Guin huffed, one of those sled-dog sounds of his; if they did count her as an armed anything, that was their mistake. Not because she wasn't capable enough to earn the title, but because the medic was the one who needed the goddamn escort. The medic had to make it. Or no one would. Especially in this mix. Off - he frowned, taking a thoughtful bite of his breakfast. "We're a clean-up crew. Guess the Committee figures the worst of the mess has already been made, by the time we show up anywhere..." His tone veered towards downright disrespectful as he hit what the Committee figured; ethically speaking, Themis felt about as sound as the rest of what they'd ever done: rickety, but a bridge he'd spent most of his life standing on, swaying with the weather. Still holding. Because it had to. Because the alternative was miles down, dark, and deep. A world without the Veil would be a more dangerous one. Which was saying something.

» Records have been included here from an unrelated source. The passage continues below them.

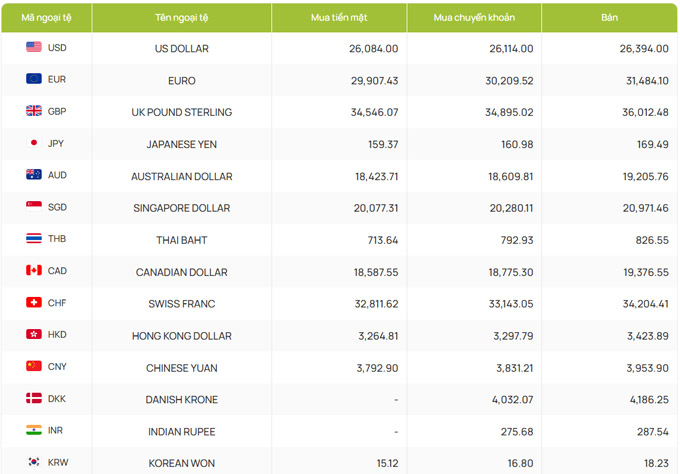Click the European Union flag icon
680x474 pixels.
coord(34,78)
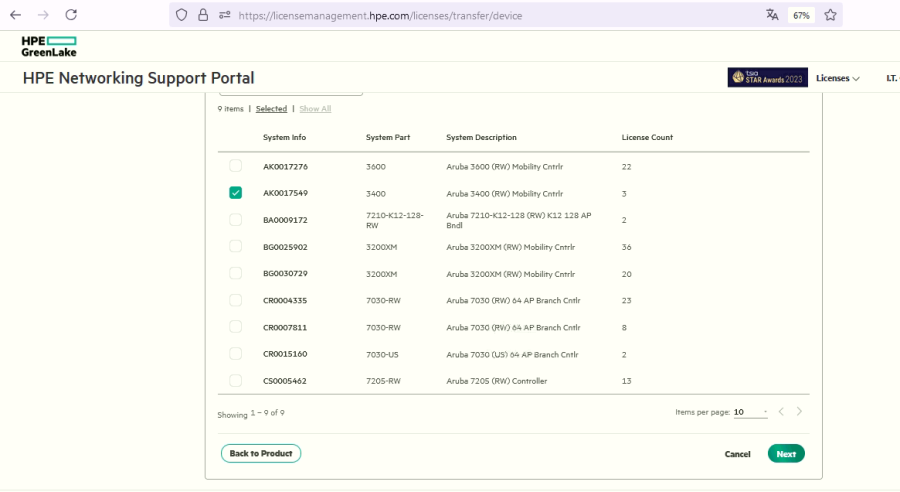The width and height of the screenshot is (900, 492).
Task: Check the box for AK0017276
Action: point(236,166)
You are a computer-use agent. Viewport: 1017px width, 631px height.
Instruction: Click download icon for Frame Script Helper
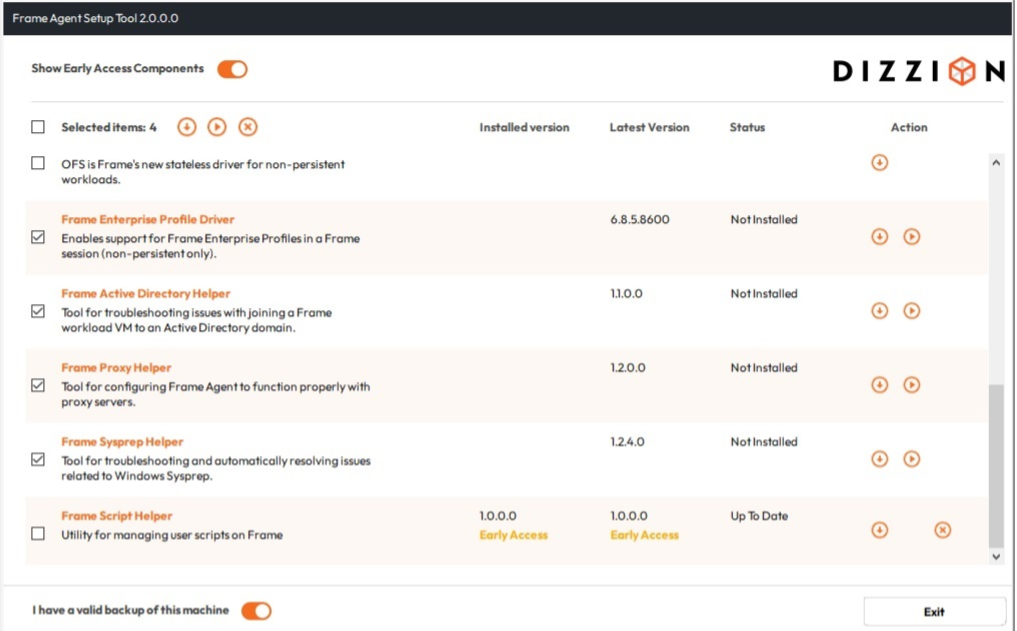[879, 530]
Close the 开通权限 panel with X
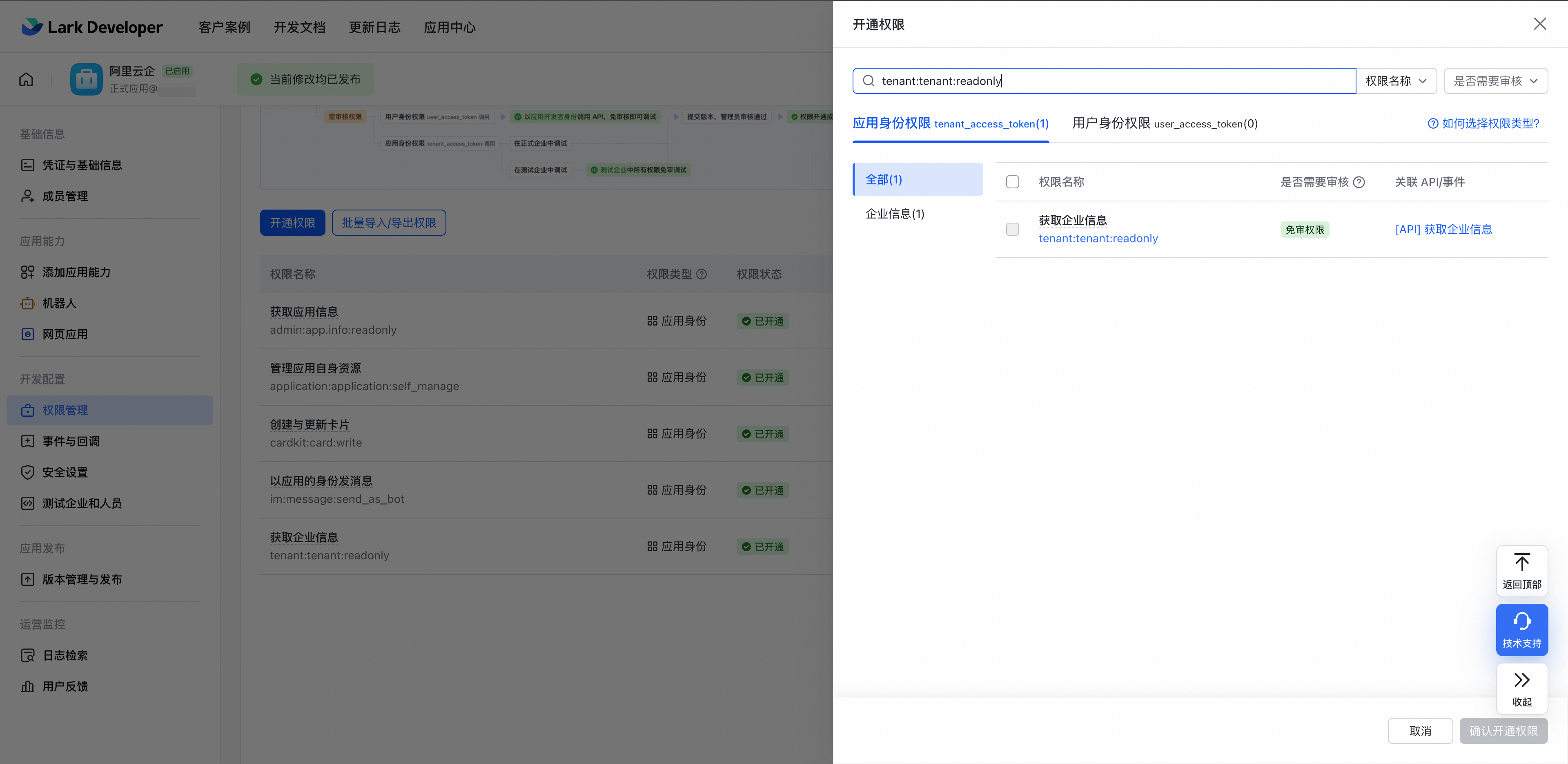Image resolution: width=1568 pixels, height=764 pixels. point(1539,24)
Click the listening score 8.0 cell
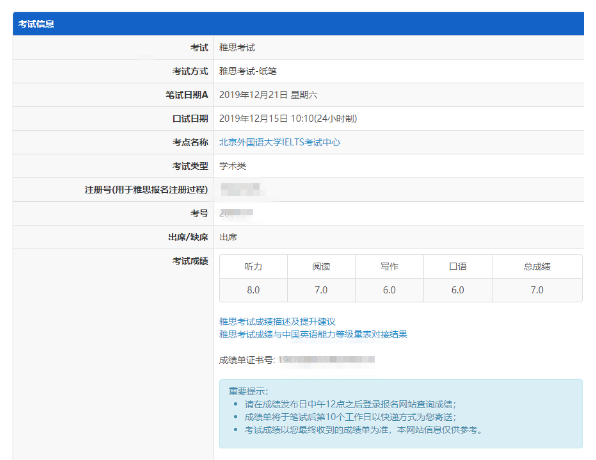Viewport: 596px width, 460px height. coord(254,290)
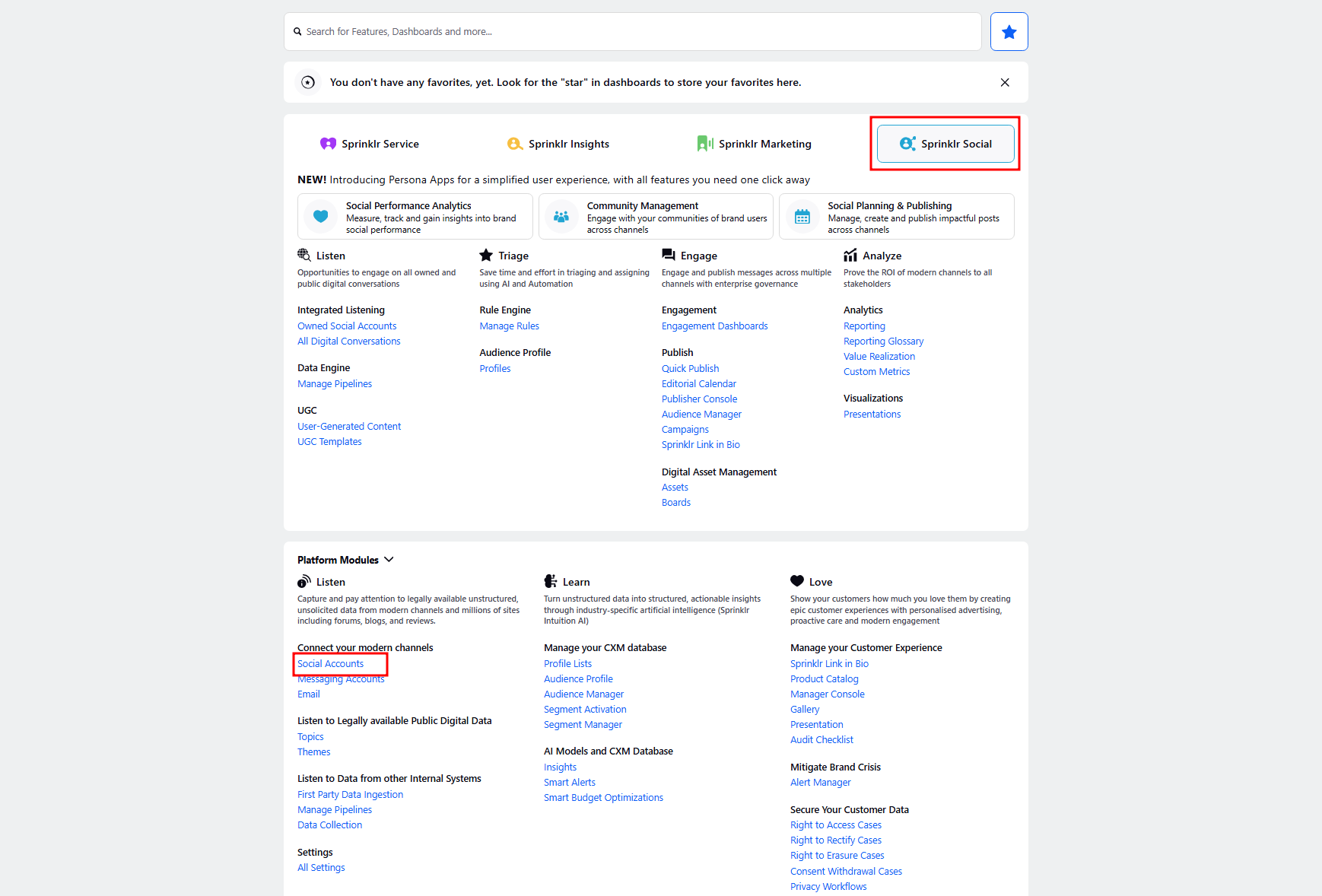Open All Settings link

[321, 868]
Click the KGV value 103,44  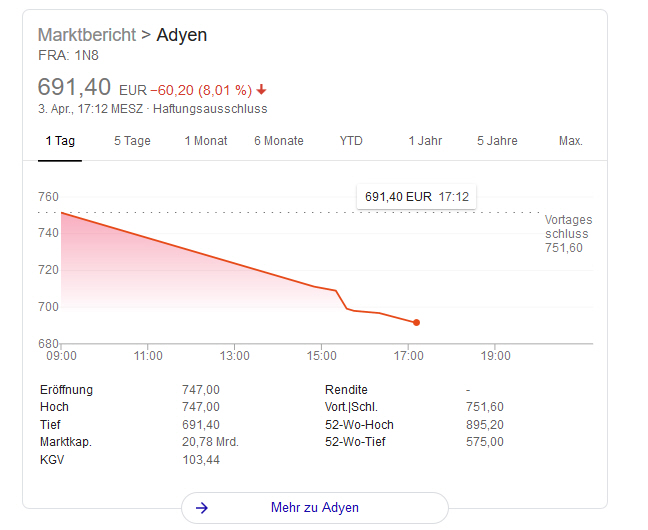pos(200,460)
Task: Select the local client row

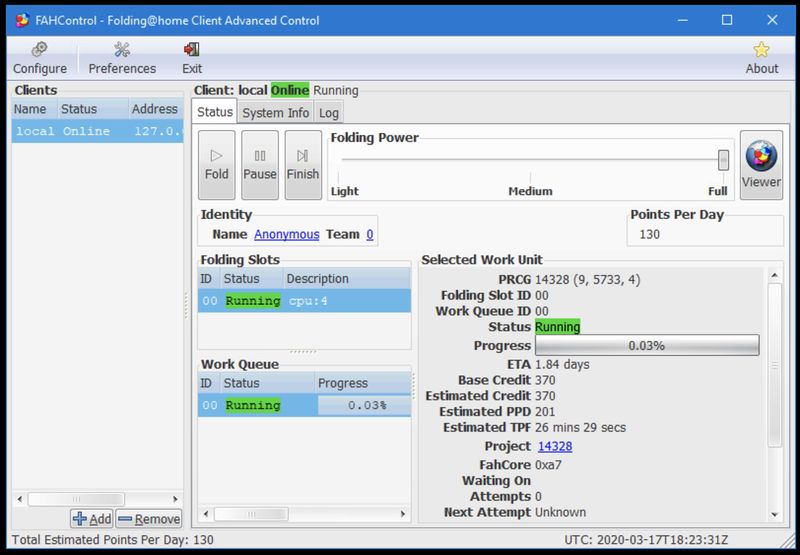Action: click(x=97, y=131)
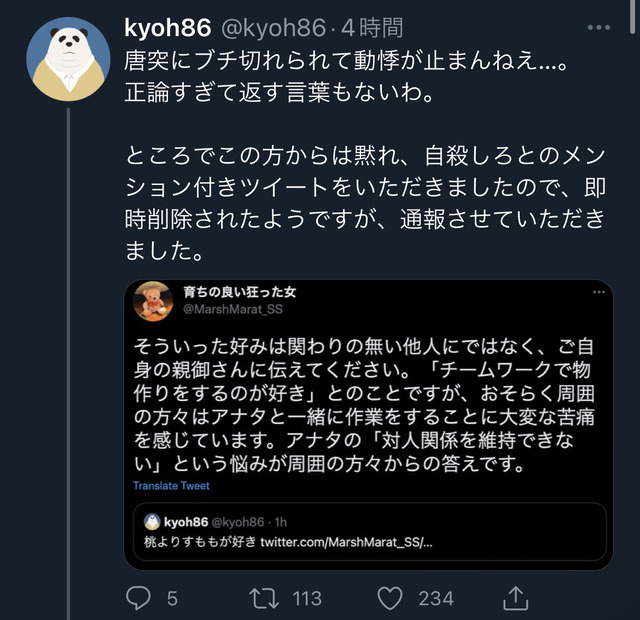640x620 pixels.
Task: Open the kyoh86 display name at top
Action: 167,28
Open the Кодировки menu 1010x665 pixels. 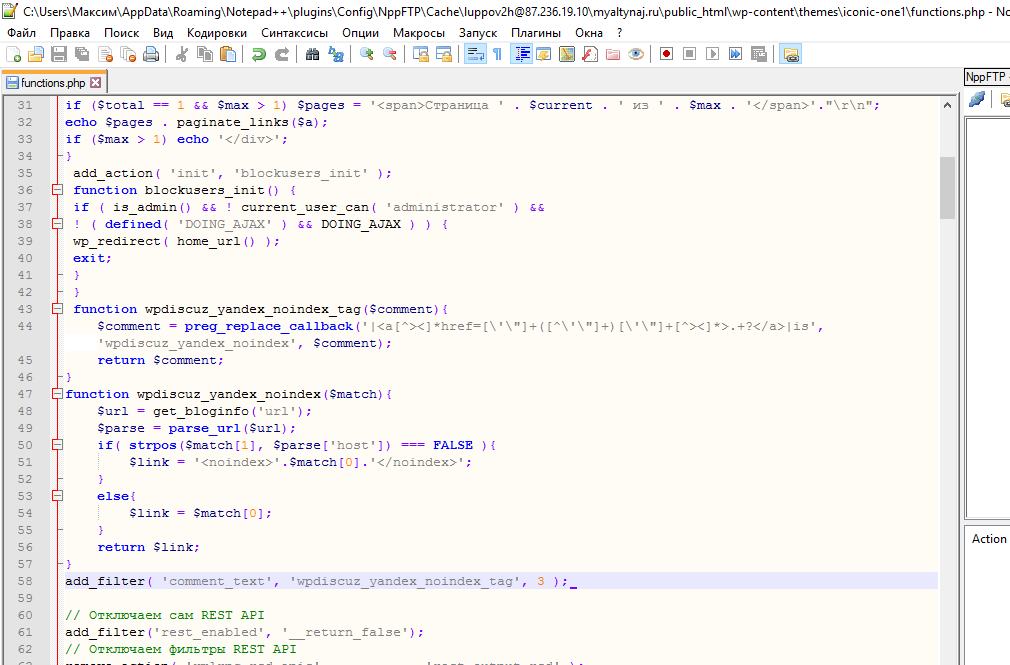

Grim as that'd gone, he'd dredged up another smile as Vera listed off her make-work and get-by plans. Swimming in a lake; oh, he could think of a few lakes. And that violin - Guin nodded gravely into his first go at the thermos, like he'd been put-upon by all her so-called practice and couldn't wait for her to figure those damn strings out. Like Vera and her violin weren't one of the most beautiful things he'd ever heard or seen.
But it didn't make a difference, to her, how fucking miserable her office might be. So long as her exam room had colour and soul, as her patients were comfortable. He sighed, steaming on the brisk-edged air. "I've got some kinda permission to head down there soon, so - I'll keep an eye out. See what there is." For her office. And exam room.
His projects? Christ. He stalled over a bite of banana bread, then licked the stickiness from his fingers. "Ah..." Guin laced those hands, cracked every bony knuckle. As if he was about to throw himself up a cliffside, a rough climb ahead. Tugging his cast-low stare out of the roots cradling the pair of them, he looked Vera in those doe-eyes of hers. "Couple apologies, looks like." Yeah. Of course he'd see her again. Someday. He'd known that, leaving. But, he'd made the mistake of expecting - expecting to be able to know when that'd be. To come back and get to someplace that felt like ready, so he'd... do it better than he was bound to, at least, if he tried unprepared. Hadn't meant for it to be like this: a surprise, unfamiliar ground. But it was. So. "Do you - wanna hear that, now?" Best to ask and see, yeah? If Vera'd rather just... have this, the clear and present, they could. And if she wanted her share of sorry, then God knew she was owed.